質疑応答:ROIC、IRRの低い部門について

質問者:Wellness Ecosystem Creation分野の投下資本は2兆円程度と試算しています。この分野はIRRが低い事業が集まっている印象がありますが、2023年3月期業績において、一過性のプラスも込みでROIC5パーセントは低いと感じます。注力していく事業のご説明はありましたが、逆に、問題になっている事業を削ることでROICを上げられる余地はないのでしょうか? また、この分野は一部の採算性の低い部門が足を引っ張っているという構図なのか、全体的に低収益な構造なのかも教えてください。

中井:Wellness Ecosystem Creation分野では平均3パーセントのROICを中経期間中に5パーセント超にします。5パーセントでは低いと思われるかもしれませんが、これは通過点であり引き続きROICを高めていきます。

ROICを高めるために、採算性の低い事業のリサイクルは全社的に進めています。ウェルネスエコシステムでは、動物タンパク質事業などROICの高い事業を新規のアセットとして取り入れつつ、採算性の低い事業のリサイクルと併せてPF全体のROICを上げて行く方針で、まずは各本部内でしっかり行っていくことを徹底しています。

低収益な事業の割合は開示していませんが、本部によっても状況が異なります。一般論として採算性の低い小さな投資をたくさん抱えているところは、本部長自らが意識をもって今年・来年に低収益の事業を減らしていくため、全社的にもその割合は減少していきます。

質疑応答:ビジネスモデルの展開とIHHの進捗について

質問者:Wellness Ecosystem Creationは領域全体が幅広く、どのようなビジネスモデルの展開が中心となるのかがわかりづらいと感じます。

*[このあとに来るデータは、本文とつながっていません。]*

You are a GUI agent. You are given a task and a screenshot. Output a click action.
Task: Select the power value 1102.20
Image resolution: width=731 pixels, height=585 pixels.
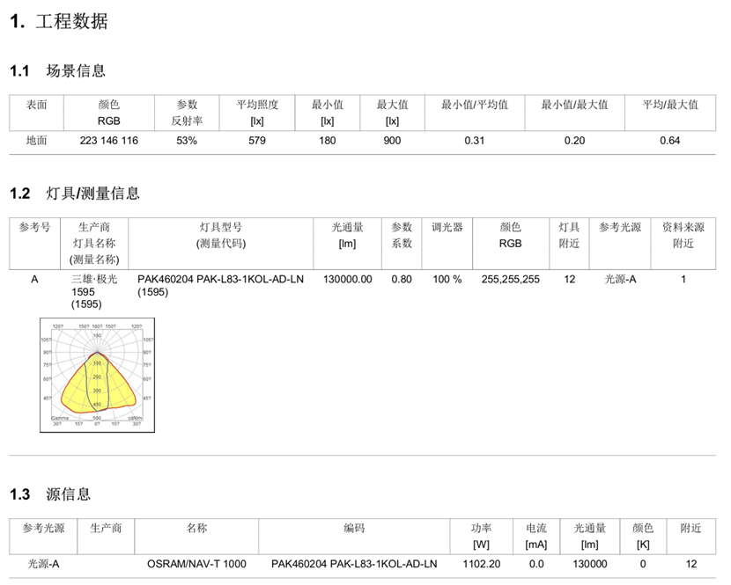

先日のエクアドルのエビ事業の説明会ではボラティリティが話題となりました。川上の飼料原料や動物タンパク質のような市況に連動するビジネスもあれば、エームサービスのような川下事業、IHHのようなプラットフォームを保有し、周辺事業を紐づけるような展開する事業もあります。

どのビジネスモデルはどこに強みがあり、どこを伸ばそうとしているか、方向性を教えてください。

中井:回答が非常に難しいご質問で全体感のご説明になる点はご容赦いただければと思います。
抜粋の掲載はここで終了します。